Em muitas circunstâncias vemos a ser feito um role de agradecimentos –
muitos deles quase que fazendo pairar mais a adulação – as pessoas e entidades
que participaram nalguma iniciativa mais ou menos pública ou publicitada…
Quantas vezes por entre os vários citados em agradecimento há pessoas que
só fizeram o que deviam fazer, isto é, por obrigação das funções ou dos espaços
– públicos ou do setor privado – que ocupam. Neste aspeto agradecer poderá não
ser mais do que uma mera redundância quase retórica, pois se se faz o que se
deve que merecimento se pode exigir…
Noutras situações como que vemos ainda serem dadas como atitudes de
agradecimento aquilo que deveria ser cultivado como bom, necessário e
suficiente exercício do dever cumprido. Há momentos em que, quem não criar
dificuldades, já estará a ser uma boa ajuda. Será que se lhe deve agradecer, se
mais não fez do que situar-se na normalidade do que deve ser uma boa
articulação com o que pode e deve ser feito…em benefício do bem comum!

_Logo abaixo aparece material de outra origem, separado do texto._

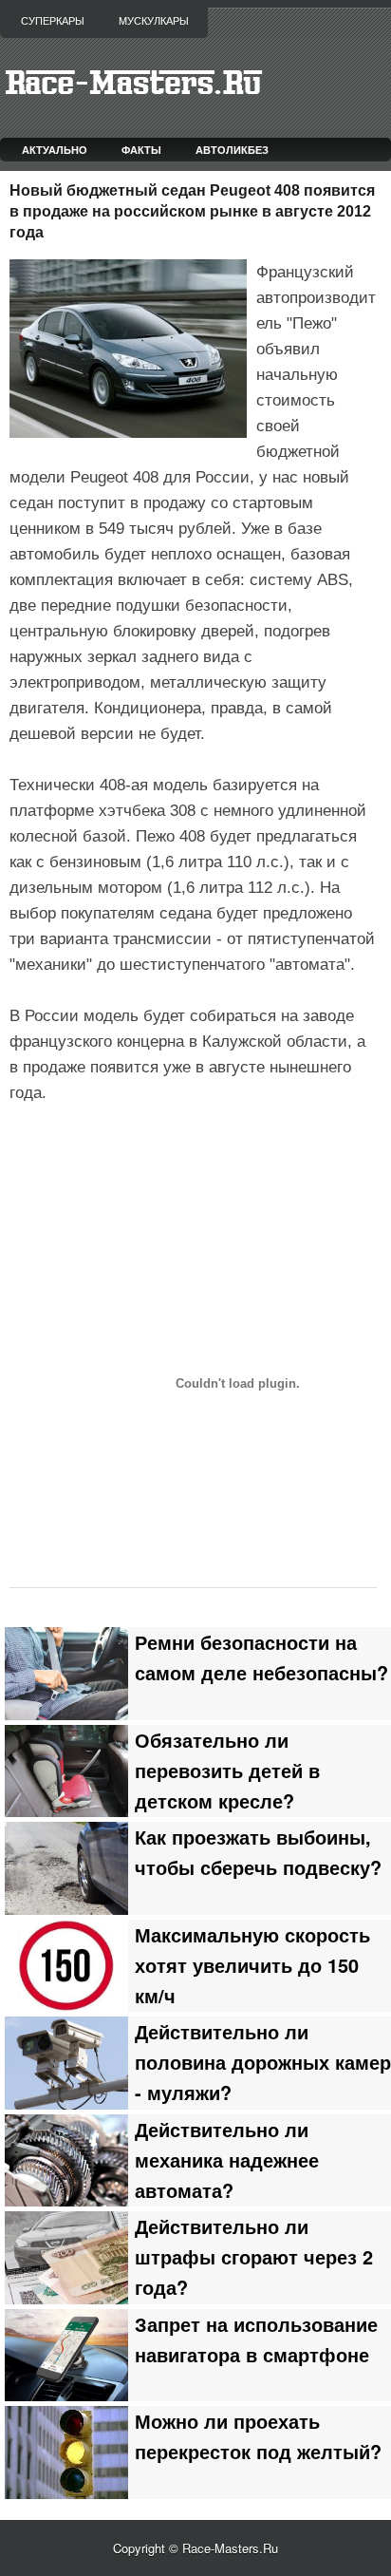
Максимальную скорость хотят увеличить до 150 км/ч (252, 1965)
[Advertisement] (200, 1155)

Há, no entanto, ocasiões em que nem sempre o estar a agradecer significa
ser grato, pois poderá envolver uma pretensão de querer fazer esquecer os
antecessores e como que colhendo louros daquilo para o qual pouco ou nada se
teve de intervenção, mas que fazendo agradecimentos de lisonja como que se
pretende fazer obnubilar o que antes se fez talvez até melhor…
- Quantas vezes vemos, sobretudo, nas mudanças em paróquias, que, quem
chega, como que pretender fazer esquecer – pelo esquecimento ou até pelo
melindre – quem antes tentou construir – sabe-se lá com que dificuldade e
sofrimento – o que é passado em testemunho… Na simbiose de fé nada é começado
do zero e todos temos uma história que deve ser respeitada… humilde e
sinceramente. Não podemos ficar presos à nossa impressão, mas temos de saber
continuar a tecer os elos dessa grande cadeia de comunhão e de vida! Aqui como
noutros aspetos o vedetismo costuma deixar rastilho de má fogueira… em
extinção.
- Quantas vezes encontramos uns certos ‘salvadores’ inchados de messianismo
barato que tentam fazer crer que só quem com eles é que caminha e se está certo
do rumo traçado. Se ainda vamos nesta onda bem depressa ficaremos nas bordas da
derrota e muitos vencidos iremos conquistar para uma batalha onde todos saímos
a perder. Se não conseguimos perceber a força da convicção na verdade, iremos
deixar os locais por onde passamos mais e mais tristes e sem esperança.
- Quantas vezes nos falta a admiração e estupor pelo que Deus faz através
dos outros, pois, quase nada está, de verdade, completo, embora ainda muito
pouco possa haver a inovar. Se todos fossemos mais aprendizes do recomeçar a
caminhada e menos ensinadores do pouco que sabemos, teríamos sempre uma maior
capacidade de estarmos atentos àquilo que os outros nos fazem conhecer pela
partilha e a sinceridade. Ora, muito para além do princípio de ‘deixarmos o
mundo um pouco melhor do que o encontramos’, precisamos de ir aprendendo a
crescer pelas mãos uns dos outros, seja qual for a sua cultura ou a idade…
= Ser grato é ter memória para com quem nos antecedeu, sabendo olhar com
simplicidade quem Deus põe no nosso caminho e estando sempre atento aos mais
diversos sinais com que Deus nos fala agora e no futuro.
A gratidão não se forja nem inventa, mas antes se exercita em cada dia,
dizendo continuamente: ‘obrigado’, desde os gestos mais simples até aos mais
complexos e difíceis. Assim iremos aprendendo a saber discernir se aquilo que
nos agradecem é verdadeiro ou se soa a oco e disfarçado.
Os mais significativos momentos de gratidão acrisolam-se nos meandros da
nossa convivência em normalidade de vida, tendo a família como o principal
laboratório dessa vivência honesta, desprendida e altruísta.
Hoje quero ser grato para todos quantos me ajudaram a crescer ao longo da
vida, lamentando quem possa ter desejado que lhe agradecesse como pretendia,
mas que não teve essa dita… Grato sim; engraxador, não!